Recorded data:
━━━━━━━━

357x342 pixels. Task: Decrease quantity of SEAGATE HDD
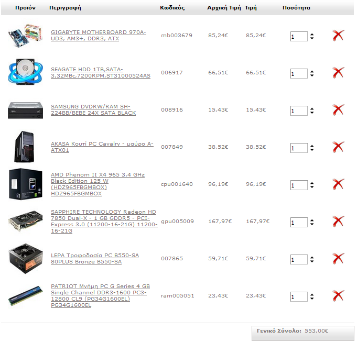pos(312,75)
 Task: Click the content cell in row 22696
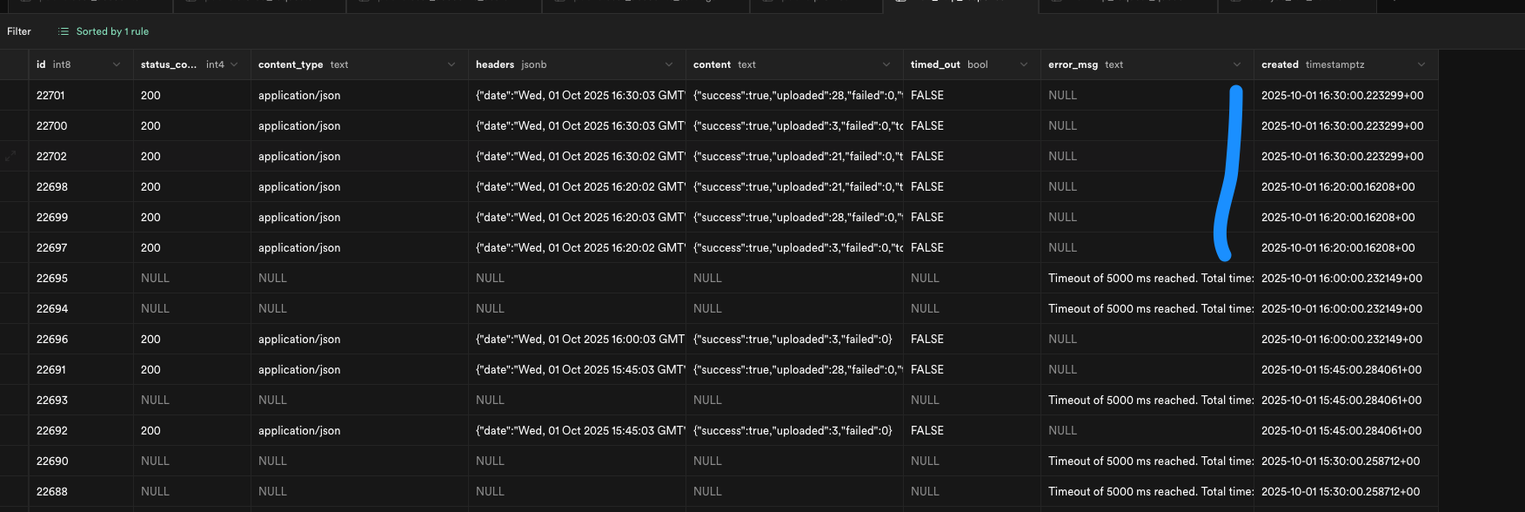(x=793, y=340)
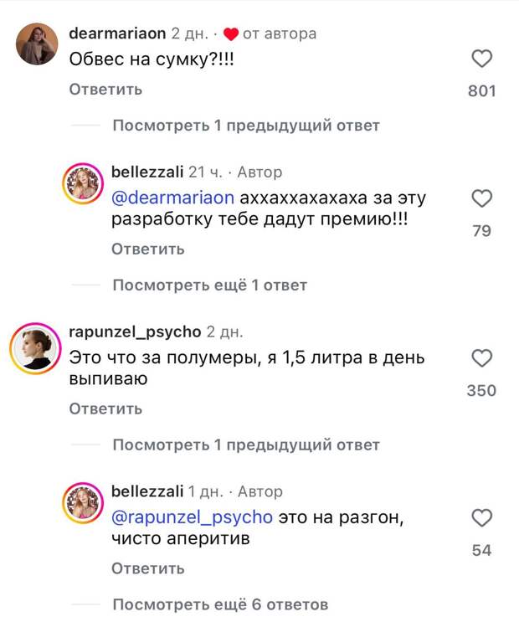The width and height of the screenshot is (519, 627).
Task: Like dearmariaon's comment with 801 likes
Action: click(482, 59)
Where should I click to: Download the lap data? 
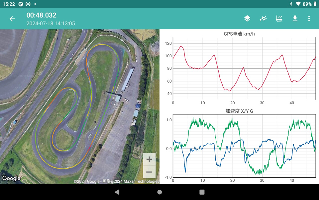[295, 19]
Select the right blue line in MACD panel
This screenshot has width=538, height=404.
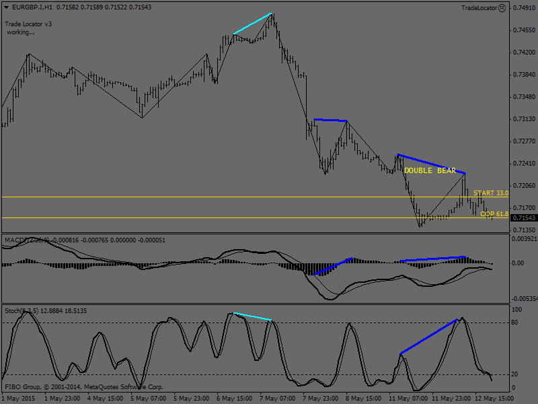point(432,259)
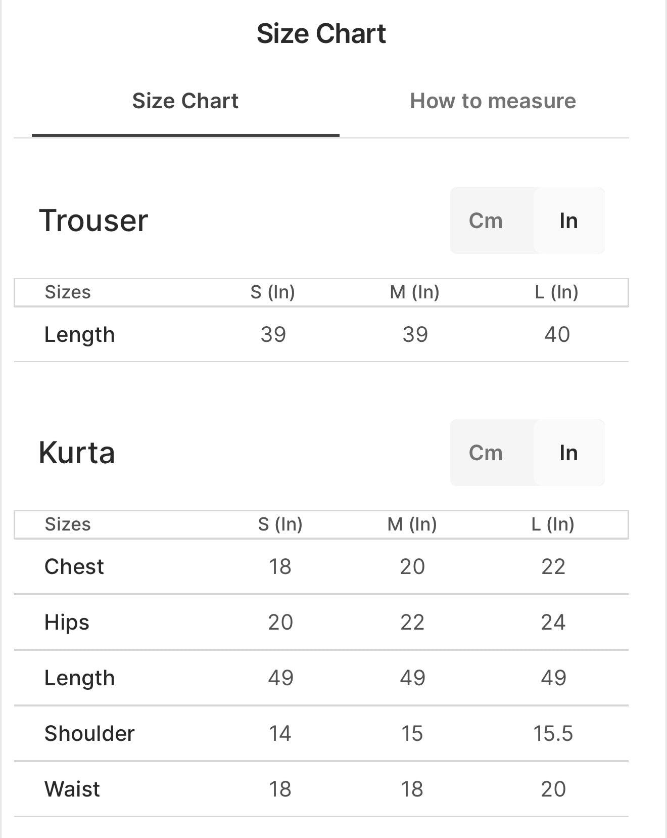This screenshot has width=667, height=838.
Task: Select In units for Kurta
Action: (x=568, y=453)
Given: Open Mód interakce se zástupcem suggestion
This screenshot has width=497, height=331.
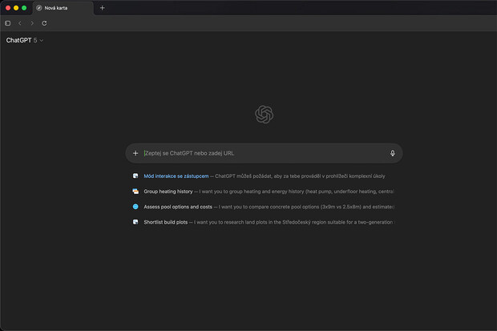Looking at the screenshot, I should pyautogui.click(x=176, y=176).
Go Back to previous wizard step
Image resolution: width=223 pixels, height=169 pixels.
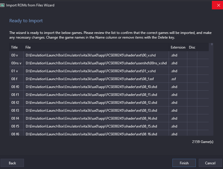tap(12, 163)
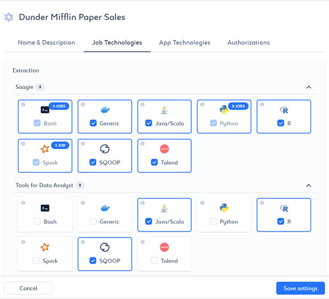Switch to the App Technologies tab
The width and height of the screenshot is (329, 299).
coord(185,43)
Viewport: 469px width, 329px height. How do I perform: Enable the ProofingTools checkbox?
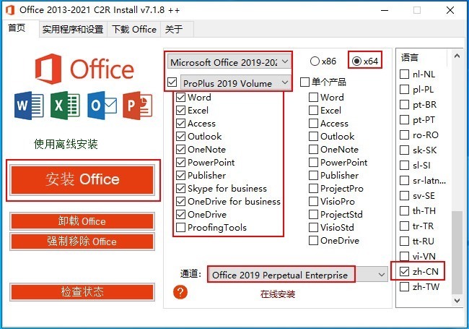coord(181,227)
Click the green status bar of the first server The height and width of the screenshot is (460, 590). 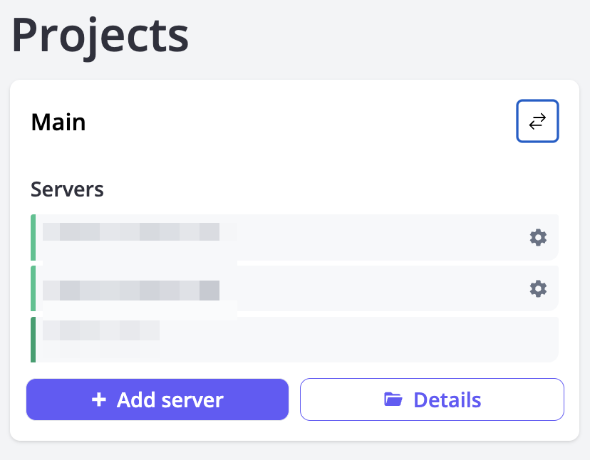pos(32,237)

━━━━━━━━

Task:
Starting at the line above that contains "Select the right blue line in MACD panel", transcribe every line exactly through the line that contains "Given: Open Mód", including that last one, and skip the pictures.

Task response:
Select the right blue line in MACD panel
This screenshot has width=538, height=404.
point(432,259)
This screenshot has width=667, height=838.
Task: Select In units for Kurta
Action: (x=568, y=453)
Given: Open Mód interakce se zástupcem suggestion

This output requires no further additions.